2. The officer in charge of Thindigua Police Post, do ensure compliance with the orders above.
3. Costs be in the cause.
The Application is supported by the grounds on the face of the Application and the Supporting Affidavit of Kenneth Mbaabu Muchiri.He averred that he is the registered proprietor ofL.R Nos.5973/76 and 5973/77, situate at Runda, Kiambu County and on 11th May 2020, he entered into a contract with four men to construct a fence around his property.
He further averred that the Defendant/Respondent by himself and his agents illegally entered into his property and stopped his workers and threatened to pull down the perimeter fence round his properties. That he reported the matter to Thindigua Police Post, about the harassment vide OB No.11/15/06/20, and the officers from Thindigua Police Post visited the site and recorded statements from the workers.

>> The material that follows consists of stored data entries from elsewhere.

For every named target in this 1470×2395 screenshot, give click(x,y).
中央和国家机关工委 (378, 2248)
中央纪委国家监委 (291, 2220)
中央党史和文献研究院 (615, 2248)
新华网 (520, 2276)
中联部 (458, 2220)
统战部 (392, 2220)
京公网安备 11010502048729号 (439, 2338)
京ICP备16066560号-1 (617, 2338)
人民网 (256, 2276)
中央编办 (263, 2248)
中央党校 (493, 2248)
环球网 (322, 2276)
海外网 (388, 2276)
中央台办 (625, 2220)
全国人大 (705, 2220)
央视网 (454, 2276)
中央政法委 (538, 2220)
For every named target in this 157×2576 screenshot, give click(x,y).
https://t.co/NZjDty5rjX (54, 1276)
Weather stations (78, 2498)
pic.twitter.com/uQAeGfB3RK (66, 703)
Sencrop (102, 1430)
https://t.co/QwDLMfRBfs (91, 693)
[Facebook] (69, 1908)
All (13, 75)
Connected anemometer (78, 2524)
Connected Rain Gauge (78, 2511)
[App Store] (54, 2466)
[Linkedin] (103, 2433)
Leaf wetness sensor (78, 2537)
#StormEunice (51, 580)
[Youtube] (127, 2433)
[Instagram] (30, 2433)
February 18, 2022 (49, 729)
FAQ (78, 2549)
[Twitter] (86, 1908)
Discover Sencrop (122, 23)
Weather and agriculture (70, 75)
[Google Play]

The Application is opposed and the Defendant/Respondent filed Grounds of Opposition dated 28th September 2020, on the primary ground that the Application is incompetent, misconceived and devoid of any merit in view of its contents together with the Supporting Affidavit. He also filed a Replying Affidavit dated 12th October 2020, and averred that he is the current chairperson of Muhasibu Runda Welfare Association(MRWA).It was his further averment that by virtue of the Plaintiff being a plot owner, he was aware that service charge is payable monthly and a notice was served upon him and as per the minutes of the AGM, members agreed on specific consequences’ for defaulters including;
I. Denying defaulters access to common community estate services such as water connection, gate opening services etc.
II. Naming and shaming on the notice board.
III. Members taking matters into their hands and reversing the unlawful activity e.g. breaking built walls at the owner’s costs.
It was his contention that the minutes and resolutions thereto were forwarded to the Plaintiff/Applicant and thus he was aware of the same. That since 2017, the Plaintiff/Applicant has defaulted on the by-laws of the estate and on 6th June 2020, the treasurer of the Association did sent to the Plaintiff/Applicant his outstanding balances. It was his further contention that one Bernard Ngiri, the caretaker with instructions from the committee instructed Plaintiff/Applicant’s workers to cease activities pending payment of outstanding amounts. He therefore urged this Court not to grant the orders prayed for.
Parties were directed to file written submissions. The Plaintiff/Applicant filed his submissions dated 22nd February 2021, through the Law Firm of Ondabu & Co. Advocates. While the Defendant/Respondent filed his submissions dated 5th July 2021, through the Law Firm of Simba &Simba Advocates.
This Court has now carefully considered the instant Notice of Motion, the annextures, thereto and the pleadings in general. The Court has further considered the Written Submissions and the relevant provisions of Law and the main issue for determination is whether the Plaintiff/Applicant’s Application is merited.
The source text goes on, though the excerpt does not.